**Items:**
##############################
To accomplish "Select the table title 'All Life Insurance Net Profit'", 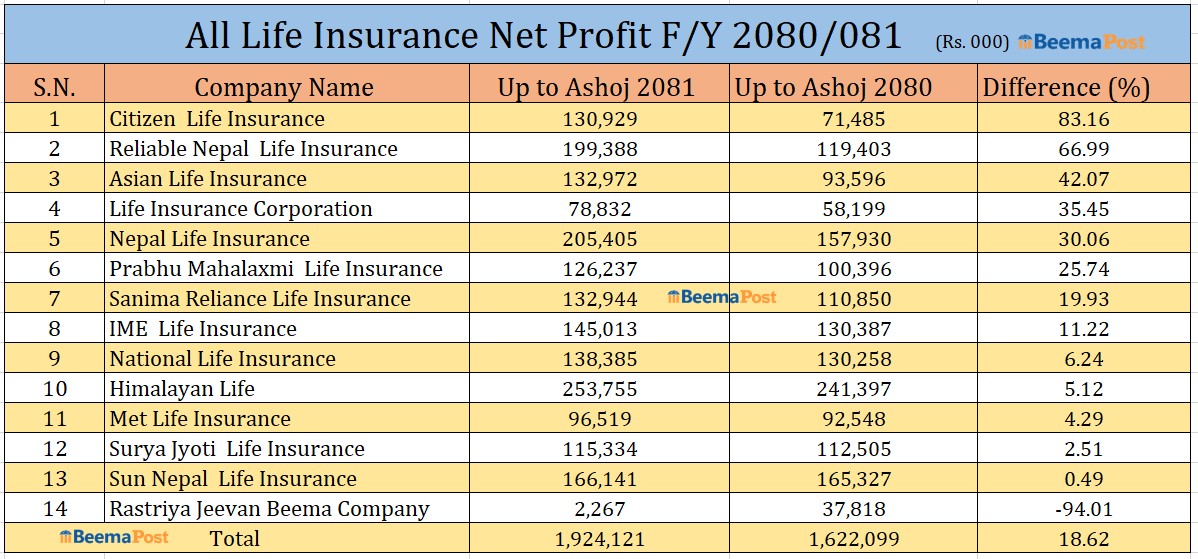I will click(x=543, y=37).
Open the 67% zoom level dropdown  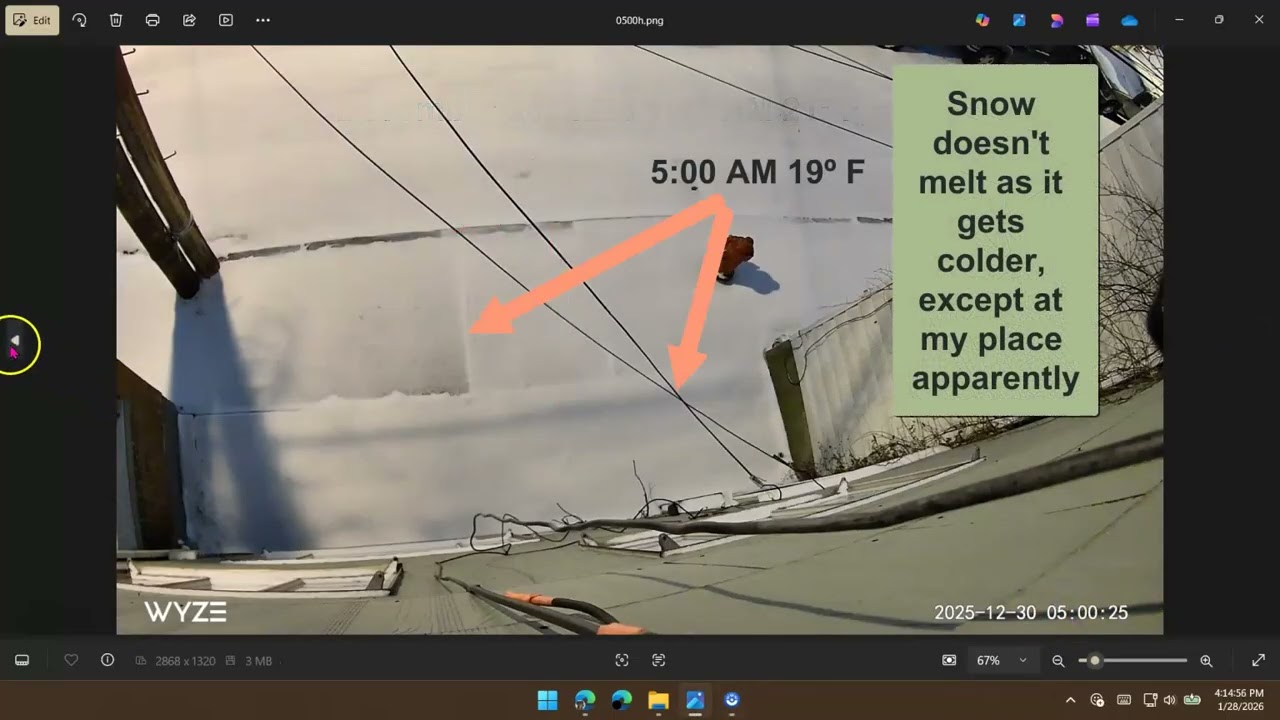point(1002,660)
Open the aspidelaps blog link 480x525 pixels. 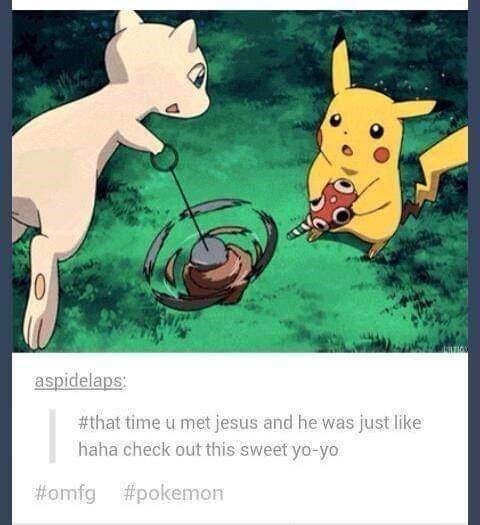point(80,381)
##############################
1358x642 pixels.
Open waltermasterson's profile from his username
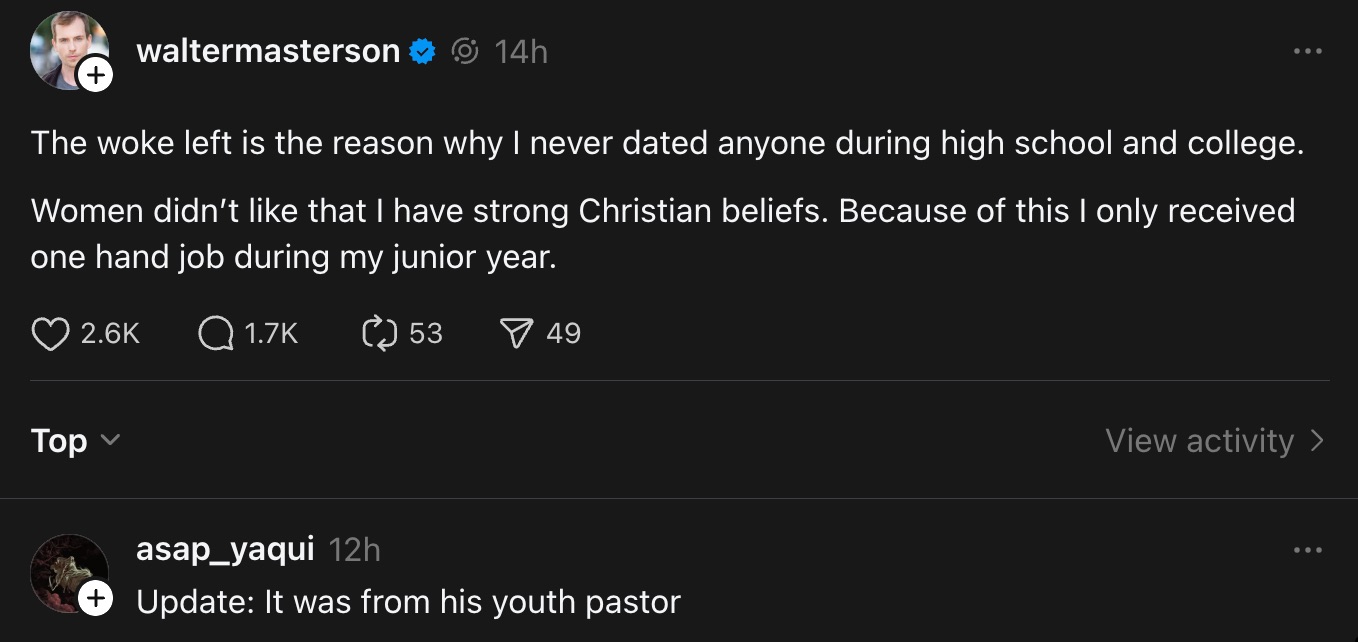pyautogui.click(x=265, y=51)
##############################
**Given request:** Copy the material again, everything from the line containing "1358x642 pixels." down to the line containing "pyautogui.click(x=265, y=51)", and leave out the pictures.

**Response to this task:**
1358x642 pixels.
Open waltermasterson's profile from his username
pyautogui.click(x=265, y=51)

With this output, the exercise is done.